Di selasar, aku melihat
lalu-lalang mahasiswa. Ada yang berjalan beriringan berpasangan. Entah, apakah
pasangan benaran atau sekedar teman biasa. Aku tidak tahu dan tidak mau tahu. Ada
pula yang berjalan sendirian sembari menghisap rokok, menaiki tangga dan hilang
di pangkal tangga. Ada juga yang tergesa-gesa. Mungkin ada keperluan mendadak.
Dan sangat mungkin terlambat masuk kuliah.
Di kelas, dosen masih
tahan mengajar. Berbekal beberapa slide power point yang entah tahun kapan
dibuatnya. Dari tahun ke tahun, tidak ada perubahan berarti. Hanya sesekali
merubah font; dari Times New Roman ke Calibri, dan design backgorund-nya. Lalu
mendengarkan ceramah dan membuat makalah.
Hampir setiap hari aku
merasakan suasana demikian. Seragam. Tak ada sentakan. Tak ada kejutan.
Apa aku sedang jenuh?
Entahlah. Kalau tidak ada jenuh, tidak bakal ada juga keceriaan. Kegembiraan.
Kesenangan. Bukankah kehidupan demikian? Diciptakan berpasangan-pasangan.
Seperti beberapa mahasiswa tadi yang berjalan beriringan. Sesuatu selalu
meniscayakan sesuatu yang lain, lawannya. Hitam-putih. Setan-malaikat.

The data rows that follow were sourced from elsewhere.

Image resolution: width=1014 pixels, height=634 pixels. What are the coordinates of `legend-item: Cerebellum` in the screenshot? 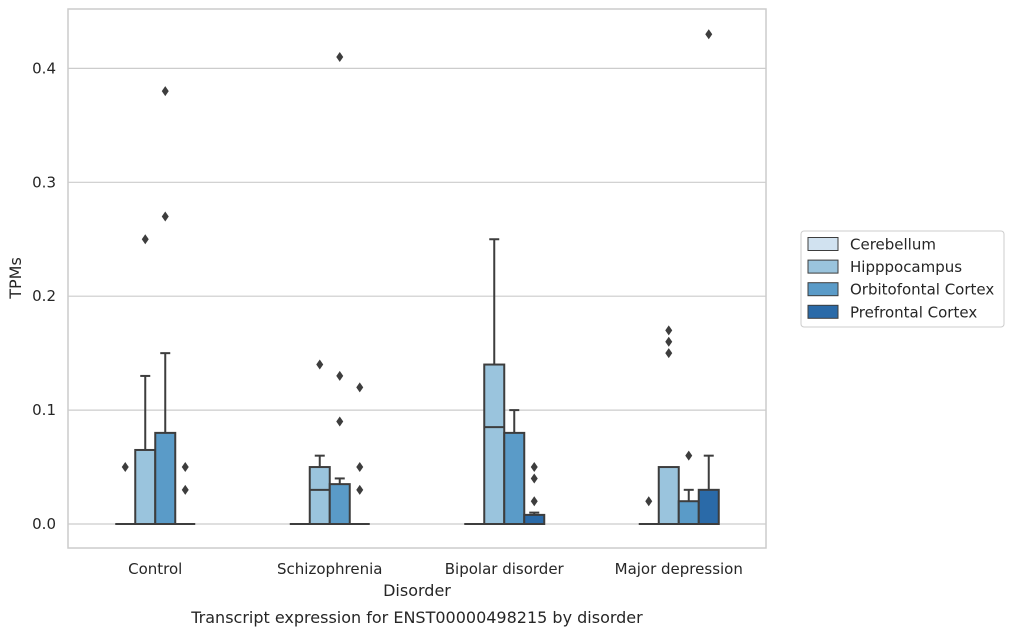 It's located at (872, 245).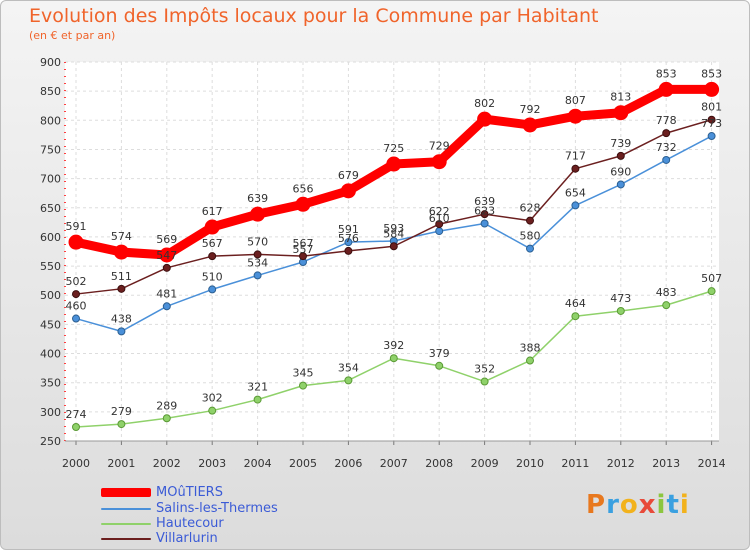 This screenshot has width=750, height=550. What do you see at coordinates (530, 348) in the screenshot?
I see `data-label-hautecour: 388` at bounding box center [530, 348].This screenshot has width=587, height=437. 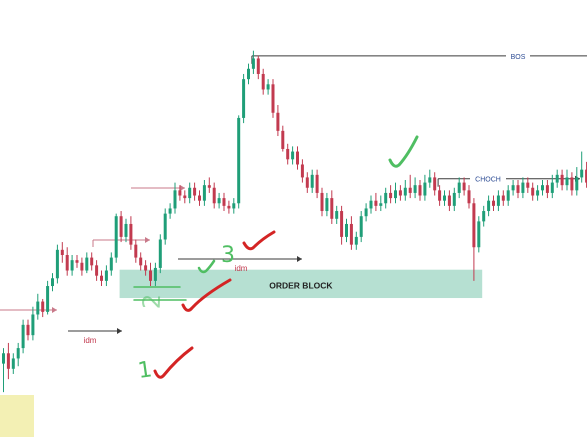 I want to click on swing-high-arrowhead, so click(x=148, y=240).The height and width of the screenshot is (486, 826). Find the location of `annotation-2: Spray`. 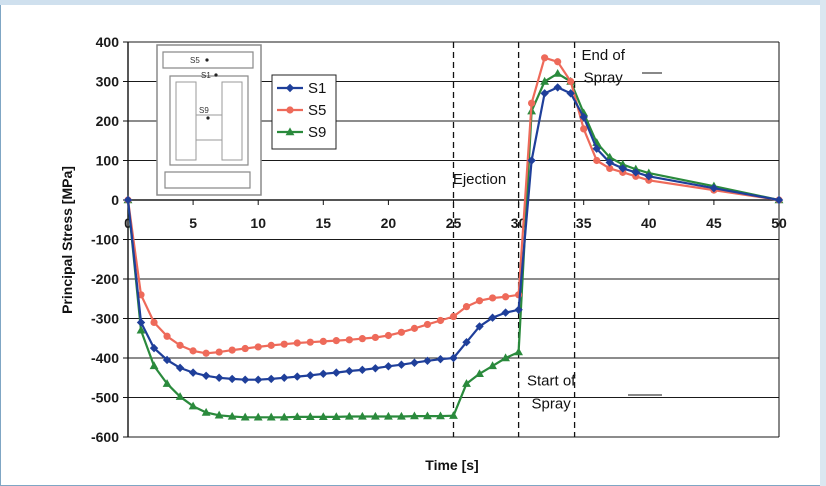

annotation-2: Spray is located at coordinates (604, 78).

Kebaikan-keburukan. Kejenuhan-keceriaan. Lulus-tidak lulus. Dan lain
sebagainya.
Apa tidak ada
alternatif lain di antara kejenuhan dan keceriaan? Mungkin ada, mungkin juga
tidak. Atau mungkin kita belum menemukan kata untuk melafalkannya. Bukankah kata
memang membatasi ide?
Aku sendiri belum
menemukan alternatif. Semacam jalan tengah. Hanya saja saat aku bertanya kepada
orang-orang, jawabannya sangatlah diplomatis. Adakalanya jenuh. Ada kalanya
ceria. Tergantung kita bagaimana memposisikan dan mengatur diri.
Satu lagi, bukankah
keceriaan adalah jenuh jika senantiasa dialami terus-menerus. Tanpa jeda.
Jenuh tak bisa dilawankan dengan apa saja. Ia adalah suasana hati. Relatif. Tergantung.